'Taxi body turns blind eye to me'
A blind taxi operator from GaRankuwa is blaming the United Taxi Association for the collapse of his once flourishing business.
Peter Letlape, 54, who started his taxi business in 1986, said that he had seven taxis and enjoyed equality when his taxis were affiliated to the South African Long Distance Taxi Association. He said that things changed in 1998 when satellite taxi associations were declared autonomous structures.
"I was treated unfairly because I am blind. The association is supposed to provide operators with drivers that are registered with and trained by the association, but it has not provided me with a single driver in nine years.
"They gave me all sorts of excuses when I asked why they don't give me drivers. I realised that I was being treated unfairly when the association's executive members influenced my drivers to damage my vehicles."
Letlape, from the township north of Pretoria, said when he fired a driver the same driver would be recruited.
He also said that he contributed to the purchase of vehicles used to respond to accidents when taxis were involved, but no vehicle was ever dispatched when he needed one.
He said that he paid a R10000 joining fee to the association and R30 a week for each taxi, but enjoyed no benefits.
Letlape said that in 2005 he had problems with Sars for not paying tax, though the taxi business was not operating.
"I did not have drivers in 2005 and the association did not bother to find out why my taxis were parked off. I pleaded with them to provide me with drivers. I am still waiting.
"Owners of the vehicles involved in accidents with my taxis claimed for damages and because I could not pay them, two of my vehicles were seized by sheriffs to cover costs.

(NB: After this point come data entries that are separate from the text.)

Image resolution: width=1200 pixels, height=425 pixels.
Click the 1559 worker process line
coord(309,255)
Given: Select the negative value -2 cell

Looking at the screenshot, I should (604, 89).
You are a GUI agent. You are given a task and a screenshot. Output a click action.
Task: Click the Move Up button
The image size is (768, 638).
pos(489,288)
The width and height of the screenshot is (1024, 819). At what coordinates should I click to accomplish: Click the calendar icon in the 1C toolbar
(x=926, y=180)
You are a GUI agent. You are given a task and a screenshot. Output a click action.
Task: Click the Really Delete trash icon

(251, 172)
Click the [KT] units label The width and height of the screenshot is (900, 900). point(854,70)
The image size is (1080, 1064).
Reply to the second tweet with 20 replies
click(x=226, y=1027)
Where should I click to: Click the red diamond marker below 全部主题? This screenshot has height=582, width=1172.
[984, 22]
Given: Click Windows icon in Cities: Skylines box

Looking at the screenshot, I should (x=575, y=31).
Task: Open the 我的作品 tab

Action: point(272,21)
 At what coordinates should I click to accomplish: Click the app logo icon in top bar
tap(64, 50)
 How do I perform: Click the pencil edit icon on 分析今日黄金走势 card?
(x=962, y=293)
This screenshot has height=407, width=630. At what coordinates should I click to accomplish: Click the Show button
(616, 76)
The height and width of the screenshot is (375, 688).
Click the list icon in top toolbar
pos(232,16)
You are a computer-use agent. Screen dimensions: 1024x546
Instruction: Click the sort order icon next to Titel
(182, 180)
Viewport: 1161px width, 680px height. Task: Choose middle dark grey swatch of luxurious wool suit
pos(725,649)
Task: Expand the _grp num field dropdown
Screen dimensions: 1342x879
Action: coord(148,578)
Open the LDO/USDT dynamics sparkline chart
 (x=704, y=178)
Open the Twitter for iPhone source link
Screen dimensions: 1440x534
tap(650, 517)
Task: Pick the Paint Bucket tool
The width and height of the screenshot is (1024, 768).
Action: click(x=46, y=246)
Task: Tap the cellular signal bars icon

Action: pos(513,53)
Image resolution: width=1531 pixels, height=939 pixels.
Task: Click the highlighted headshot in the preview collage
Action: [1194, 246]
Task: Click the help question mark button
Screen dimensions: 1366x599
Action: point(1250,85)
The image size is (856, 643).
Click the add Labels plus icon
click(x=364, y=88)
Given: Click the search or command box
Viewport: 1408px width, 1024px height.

"I only have one taxi, but I do not have a driver. I am a family man trying to make an honest living but the association is hellbent on seeing me begging for pennies on a street corner," said Letlape.
He said that because he was not making any money from his taxis, he used the money from his spaza shop to repair his vehicles. This put a strain on the shop and now that business has also collapsed.
Deputy chairman of GaRankuwa United Taxi Association, Lord Matentji, said he was not aware of Letlape's grievances. He said he would call an executive committee meeting today to discuss the problems.
"For now I am not in a position to comment," Matentji said.